**Extrait du document:**

%%

L'école au bord du monde : une école Freinet en Anjou en 1950

Ce témoignage n'est pas un essai sur les méthodes
Freinet. On sait à quel point le simple nom de Freinet
déchaîne les passions : on est plus ou moins sommé de
prendre position pour ou contre, son nom étant associé à la
fameuse «méthode globale» de lecture (les militants Freinet
actuels préfèrent le terme de «méthode naturelle»). Et,
dans l'opinion publique, la méthode Freinet est elle-même
souvent associée à l'esprit de «Mai 68».
Mais, ce récit n'a d'autre ambition que de témoigner du
fait que l'après-guerre a fait éclore des pédagogues éclairés
et courageux.
Je n'ai pu éviter de donner un caractère subjectif à ce
témoignage, puisque, fille d'instituteur, ma vie de famille
était totalement engagée dans cette aventure pédagogique.
Je fais allusion plusieurs fois au caractère «difficile» de
mon père, aggravé par ses difficultés de pionnier. Je n'ai pas
voulu faire «mon père, ce héros», par une sorte de pudeur.

%%

**Objectif visé:**
Dans l'extrait sur l'école Freinet en Anjou, quel terme les militants Freinet actuels préfèrent-ils à celui de « méthode globale » ? Les items n'ont aucun rôle dans ce travail.

**Données enregistrées:**
%%

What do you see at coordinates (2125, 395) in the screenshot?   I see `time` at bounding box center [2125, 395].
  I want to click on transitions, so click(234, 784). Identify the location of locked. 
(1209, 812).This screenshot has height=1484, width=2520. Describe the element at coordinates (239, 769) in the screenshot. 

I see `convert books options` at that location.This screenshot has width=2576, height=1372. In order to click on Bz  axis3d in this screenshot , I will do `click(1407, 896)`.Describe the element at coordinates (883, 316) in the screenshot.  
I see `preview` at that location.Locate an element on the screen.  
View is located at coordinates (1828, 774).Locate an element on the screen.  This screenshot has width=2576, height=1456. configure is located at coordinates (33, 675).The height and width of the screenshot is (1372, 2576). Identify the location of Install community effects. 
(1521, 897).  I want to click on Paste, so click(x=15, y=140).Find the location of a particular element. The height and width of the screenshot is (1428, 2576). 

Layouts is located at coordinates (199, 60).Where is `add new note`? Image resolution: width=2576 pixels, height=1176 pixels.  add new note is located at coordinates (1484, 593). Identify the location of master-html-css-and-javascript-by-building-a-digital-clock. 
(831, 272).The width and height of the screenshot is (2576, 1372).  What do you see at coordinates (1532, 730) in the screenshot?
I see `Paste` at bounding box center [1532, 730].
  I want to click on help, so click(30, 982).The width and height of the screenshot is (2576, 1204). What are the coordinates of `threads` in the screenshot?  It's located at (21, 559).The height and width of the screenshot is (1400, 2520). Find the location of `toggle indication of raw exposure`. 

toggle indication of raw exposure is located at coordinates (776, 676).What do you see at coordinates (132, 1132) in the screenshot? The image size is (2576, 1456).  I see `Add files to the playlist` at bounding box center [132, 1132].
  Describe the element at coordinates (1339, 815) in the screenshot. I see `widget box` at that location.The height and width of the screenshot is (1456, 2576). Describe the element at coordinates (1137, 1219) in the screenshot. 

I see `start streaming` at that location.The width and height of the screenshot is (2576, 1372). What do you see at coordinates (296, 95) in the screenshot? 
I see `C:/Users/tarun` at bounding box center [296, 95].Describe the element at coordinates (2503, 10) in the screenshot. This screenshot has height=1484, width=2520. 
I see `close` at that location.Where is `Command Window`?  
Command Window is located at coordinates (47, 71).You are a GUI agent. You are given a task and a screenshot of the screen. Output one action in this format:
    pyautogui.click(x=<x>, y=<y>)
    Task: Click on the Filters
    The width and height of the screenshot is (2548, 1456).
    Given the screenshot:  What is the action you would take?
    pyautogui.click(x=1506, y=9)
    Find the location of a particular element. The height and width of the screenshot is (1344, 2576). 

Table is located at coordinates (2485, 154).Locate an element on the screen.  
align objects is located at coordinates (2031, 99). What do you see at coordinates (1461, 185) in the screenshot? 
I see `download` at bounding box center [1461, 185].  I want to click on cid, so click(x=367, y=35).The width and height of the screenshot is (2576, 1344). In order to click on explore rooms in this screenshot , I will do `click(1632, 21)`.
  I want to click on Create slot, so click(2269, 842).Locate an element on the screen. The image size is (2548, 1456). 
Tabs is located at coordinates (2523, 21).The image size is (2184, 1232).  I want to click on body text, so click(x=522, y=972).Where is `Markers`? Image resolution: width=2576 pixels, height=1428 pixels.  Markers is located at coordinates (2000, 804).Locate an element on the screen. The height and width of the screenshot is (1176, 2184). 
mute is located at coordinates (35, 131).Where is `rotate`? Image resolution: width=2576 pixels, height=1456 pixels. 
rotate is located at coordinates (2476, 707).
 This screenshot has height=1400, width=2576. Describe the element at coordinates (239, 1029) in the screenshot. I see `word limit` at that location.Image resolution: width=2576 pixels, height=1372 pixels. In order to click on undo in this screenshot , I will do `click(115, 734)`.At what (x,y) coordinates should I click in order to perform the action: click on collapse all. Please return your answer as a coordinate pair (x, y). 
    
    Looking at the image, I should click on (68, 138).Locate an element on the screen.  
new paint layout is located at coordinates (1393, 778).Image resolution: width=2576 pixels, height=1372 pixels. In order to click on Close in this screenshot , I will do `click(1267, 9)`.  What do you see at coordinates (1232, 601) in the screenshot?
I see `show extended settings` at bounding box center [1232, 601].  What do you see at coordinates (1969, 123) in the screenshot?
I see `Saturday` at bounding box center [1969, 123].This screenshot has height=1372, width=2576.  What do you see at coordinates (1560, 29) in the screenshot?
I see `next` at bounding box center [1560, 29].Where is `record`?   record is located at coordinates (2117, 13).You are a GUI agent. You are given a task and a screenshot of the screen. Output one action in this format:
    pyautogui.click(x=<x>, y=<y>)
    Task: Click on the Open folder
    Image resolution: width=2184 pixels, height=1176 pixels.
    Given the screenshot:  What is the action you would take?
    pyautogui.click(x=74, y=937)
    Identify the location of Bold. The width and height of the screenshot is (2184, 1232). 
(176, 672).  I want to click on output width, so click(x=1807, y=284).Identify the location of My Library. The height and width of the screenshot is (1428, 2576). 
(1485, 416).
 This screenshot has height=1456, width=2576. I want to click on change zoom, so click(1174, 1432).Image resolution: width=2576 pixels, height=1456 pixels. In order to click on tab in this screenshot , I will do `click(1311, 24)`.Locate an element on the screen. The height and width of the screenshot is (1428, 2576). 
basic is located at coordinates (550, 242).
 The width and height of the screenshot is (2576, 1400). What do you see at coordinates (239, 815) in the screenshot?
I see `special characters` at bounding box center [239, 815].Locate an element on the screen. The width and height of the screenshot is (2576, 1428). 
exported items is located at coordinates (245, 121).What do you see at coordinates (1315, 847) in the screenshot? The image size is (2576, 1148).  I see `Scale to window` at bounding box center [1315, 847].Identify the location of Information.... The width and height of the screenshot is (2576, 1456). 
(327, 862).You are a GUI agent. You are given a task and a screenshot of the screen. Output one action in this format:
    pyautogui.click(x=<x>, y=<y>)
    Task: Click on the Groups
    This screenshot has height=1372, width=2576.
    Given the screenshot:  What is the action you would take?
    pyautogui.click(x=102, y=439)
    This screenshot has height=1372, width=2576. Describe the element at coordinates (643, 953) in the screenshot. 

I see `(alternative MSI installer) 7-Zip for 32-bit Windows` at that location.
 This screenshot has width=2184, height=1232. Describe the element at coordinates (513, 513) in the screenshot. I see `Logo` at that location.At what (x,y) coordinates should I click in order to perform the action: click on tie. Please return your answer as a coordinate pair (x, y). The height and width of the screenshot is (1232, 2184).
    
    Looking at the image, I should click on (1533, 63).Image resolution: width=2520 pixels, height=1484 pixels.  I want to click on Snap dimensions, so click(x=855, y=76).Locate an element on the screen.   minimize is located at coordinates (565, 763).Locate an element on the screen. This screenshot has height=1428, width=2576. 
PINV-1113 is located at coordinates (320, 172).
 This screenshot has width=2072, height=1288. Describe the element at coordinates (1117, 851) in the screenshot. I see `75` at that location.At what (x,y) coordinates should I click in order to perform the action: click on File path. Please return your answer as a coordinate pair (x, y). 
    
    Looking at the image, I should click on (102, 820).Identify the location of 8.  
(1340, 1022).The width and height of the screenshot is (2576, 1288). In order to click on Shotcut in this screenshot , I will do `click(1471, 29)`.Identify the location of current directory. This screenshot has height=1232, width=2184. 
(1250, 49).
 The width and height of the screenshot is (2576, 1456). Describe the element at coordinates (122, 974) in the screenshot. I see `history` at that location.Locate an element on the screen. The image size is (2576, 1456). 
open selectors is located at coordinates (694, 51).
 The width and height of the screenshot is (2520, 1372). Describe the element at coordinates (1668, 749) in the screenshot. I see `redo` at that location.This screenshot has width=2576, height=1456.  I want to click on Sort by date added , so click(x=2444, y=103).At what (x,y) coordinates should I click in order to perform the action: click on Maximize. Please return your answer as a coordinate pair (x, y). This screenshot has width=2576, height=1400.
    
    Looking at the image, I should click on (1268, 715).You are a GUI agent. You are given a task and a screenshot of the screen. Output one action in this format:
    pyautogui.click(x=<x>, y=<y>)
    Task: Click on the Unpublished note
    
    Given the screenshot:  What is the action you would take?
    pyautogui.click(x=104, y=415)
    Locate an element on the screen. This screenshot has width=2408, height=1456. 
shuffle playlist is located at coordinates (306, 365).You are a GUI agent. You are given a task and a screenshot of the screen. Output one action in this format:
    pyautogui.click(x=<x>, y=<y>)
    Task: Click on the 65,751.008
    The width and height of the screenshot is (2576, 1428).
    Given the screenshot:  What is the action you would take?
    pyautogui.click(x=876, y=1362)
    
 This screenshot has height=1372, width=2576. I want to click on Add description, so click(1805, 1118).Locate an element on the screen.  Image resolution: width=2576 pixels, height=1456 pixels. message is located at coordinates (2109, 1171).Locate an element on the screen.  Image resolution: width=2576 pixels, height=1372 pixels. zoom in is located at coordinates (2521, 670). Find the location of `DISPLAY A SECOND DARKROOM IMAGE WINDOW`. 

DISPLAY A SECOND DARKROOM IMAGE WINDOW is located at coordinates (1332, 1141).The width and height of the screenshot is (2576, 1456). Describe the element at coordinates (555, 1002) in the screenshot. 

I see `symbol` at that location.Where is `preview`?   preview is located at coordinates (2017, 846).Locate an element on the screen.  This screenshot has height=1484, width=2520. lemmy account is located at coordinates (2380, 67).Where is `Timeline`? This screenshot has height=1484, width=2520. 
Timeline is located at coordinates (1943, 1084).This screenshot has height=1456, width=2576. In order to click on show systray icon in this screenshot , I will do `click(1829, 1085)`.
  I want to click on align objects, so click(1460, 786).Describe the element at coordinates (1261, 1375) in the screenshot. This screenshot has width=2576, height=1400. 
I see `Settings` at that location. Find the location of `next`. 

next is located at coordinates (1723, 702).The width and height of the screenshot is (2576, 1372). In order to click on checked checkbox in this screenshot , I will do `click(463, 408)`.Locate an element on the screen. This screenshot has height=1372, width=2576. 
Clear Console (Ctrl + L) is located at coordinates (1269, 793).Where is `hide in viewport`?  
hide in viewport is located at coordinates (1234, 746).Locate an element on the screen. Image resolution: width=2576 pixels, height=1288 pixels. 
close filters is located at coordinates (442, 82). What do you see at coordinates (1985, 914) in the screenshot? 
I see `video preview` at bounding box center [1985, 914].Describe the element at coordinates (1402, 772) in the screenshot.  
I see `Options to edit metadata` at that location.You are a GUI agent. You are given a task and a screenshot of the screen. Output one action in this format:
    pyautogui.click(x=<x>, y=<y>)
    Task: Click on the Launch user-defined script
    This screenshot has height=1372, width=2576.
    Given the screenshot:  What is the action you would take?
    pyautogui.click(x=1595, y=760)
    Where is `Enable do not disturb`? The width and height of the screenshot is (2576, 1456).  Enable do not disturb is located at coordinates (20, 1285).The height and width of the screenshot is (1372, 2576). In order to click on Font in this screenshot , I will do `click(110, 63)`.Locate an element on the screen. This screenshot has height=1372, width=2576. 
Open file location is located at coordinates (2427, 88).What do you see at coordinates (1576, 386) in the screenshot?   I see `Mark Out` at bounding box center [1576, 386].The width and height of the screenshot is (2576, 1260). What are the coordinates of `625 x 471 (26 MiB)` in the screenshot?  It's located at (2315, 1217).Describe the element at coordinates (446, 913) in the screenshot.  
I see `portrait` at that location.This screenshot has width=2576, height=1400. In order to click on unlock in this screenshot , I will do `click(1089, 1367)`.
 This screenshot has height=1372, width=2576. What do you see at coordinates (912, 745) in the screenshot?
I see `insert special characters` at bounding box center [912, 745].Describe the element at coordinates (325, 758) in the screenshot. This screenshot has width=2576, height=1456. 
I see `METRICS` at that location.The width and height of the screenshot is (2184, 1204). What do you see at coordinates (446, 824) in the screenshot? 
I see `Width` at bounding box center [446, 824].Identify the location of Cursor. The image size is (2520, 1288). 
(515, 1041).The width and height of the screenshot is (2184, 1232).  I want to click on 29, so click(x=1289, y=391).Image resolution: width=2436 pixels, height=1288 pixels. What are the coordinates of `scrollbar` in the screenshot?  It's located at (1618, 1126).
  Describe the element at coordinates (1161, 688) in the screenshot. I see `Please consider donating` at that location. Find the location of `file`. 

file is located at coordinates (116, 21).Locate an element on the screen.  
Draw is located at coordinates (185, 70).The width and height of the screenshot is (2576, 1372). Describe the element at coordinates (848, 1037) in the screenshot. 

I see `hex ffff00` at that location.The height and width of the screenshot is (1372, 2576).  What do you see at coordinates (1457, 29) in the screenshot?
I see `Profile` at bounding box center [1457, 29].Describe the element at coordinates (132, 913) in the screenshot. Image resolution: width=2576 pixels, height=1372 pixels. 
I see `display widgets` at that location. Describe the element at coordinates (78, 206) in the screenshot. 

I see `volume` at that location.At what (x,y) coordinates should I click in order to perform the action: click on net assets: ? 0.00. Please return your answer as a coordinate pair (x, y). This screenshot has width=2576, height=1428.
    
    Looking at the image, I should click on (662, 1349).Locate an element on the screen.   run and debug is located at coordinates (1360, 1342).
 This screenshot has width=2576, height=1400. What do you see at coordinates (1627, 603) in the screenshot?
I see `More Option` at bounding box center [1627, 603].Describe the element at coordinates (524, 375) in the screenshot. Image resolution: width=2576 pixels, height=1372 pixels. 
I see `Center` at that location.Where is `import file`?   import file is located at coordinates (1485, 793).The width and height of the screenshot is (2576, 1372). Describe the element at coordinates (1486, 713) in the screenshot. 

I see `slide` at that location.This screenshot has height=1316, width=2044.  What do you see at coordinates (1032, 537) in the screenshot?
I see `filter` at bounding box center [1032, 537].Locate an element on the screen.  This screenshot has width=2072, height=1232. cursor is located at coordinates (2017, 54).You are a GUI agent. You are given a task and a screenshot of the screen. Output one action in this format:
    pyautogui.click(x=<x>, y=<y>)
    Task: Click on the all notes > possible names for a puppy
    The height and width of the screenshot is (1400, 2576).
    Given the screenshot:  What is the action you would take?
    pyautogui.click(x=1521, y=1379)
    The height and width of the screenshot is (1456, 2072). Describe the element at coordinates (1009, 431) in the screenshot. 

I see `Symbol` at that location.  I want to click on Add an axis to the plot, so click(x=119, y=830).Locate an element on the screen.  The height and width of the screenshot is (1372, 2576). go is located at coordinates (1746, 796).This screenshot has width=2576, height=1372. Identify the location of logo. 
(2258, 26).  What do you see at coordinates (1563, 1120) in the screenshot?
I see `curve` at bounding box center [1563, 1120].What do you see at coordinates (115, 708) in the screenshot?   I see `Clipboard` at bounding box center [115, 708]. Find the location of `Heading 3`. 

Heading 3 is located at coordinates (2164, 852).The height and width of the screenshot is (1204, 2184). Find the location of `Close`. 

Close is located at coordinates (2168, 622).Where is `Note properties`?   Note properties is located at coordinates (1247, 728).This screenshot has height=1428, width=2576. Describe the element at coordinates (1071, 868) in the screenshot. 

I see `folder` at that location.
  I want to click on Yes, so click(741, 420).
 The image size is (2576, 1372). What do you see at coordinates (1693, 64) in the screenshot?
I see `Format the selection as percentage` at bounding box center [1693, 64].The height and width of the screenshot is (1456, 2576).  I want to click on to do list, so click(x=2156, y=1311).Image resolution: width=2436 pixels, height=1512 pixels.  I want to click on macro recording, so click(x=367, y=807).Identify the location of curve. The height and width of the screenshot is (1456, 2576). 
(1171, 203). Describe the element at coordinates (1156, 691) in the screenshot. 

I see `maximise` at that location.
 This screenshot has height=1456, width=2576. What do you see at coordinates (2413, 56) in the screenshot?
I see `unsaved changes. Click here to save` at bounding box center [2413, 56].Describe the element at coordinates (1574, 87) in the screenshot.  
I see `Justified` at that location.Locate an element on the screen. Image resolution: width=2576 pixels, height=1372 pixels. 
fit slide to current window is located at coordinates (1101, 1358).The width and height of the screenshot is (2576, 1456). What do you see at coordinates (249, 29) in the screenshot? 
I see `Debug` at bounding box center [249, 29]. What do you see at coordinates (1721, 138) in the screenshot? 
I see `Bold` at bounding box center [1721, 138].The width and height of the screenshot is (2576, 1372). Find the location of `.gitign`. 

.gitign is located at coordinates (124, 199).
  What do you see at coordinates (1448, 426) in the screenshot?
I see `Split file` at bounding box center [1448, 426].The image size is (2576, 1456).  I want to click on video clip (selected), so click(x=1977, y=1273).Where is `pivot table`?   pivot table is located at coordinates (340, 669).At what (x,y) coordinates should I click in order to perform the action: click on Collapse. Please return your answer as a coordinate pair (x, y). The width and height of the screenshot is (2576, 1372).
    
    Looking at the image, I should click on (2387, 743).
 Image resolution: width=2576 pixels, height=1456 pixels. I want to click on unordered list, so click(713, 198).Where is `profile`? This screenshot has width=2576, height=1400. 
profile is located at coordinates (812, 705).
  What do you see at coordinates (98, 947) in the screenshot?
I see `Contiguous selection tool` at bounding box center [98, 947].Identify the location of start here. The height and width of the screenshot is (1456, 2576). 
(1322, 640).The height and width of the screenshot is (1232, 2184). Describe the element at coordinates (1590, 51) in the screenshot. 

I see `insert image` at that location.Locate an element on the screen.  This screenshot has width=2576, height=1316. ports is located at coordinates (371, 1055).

%%

**Résultat de la tâche:**
Ils préfèrent le terme de « méthode naturelle ».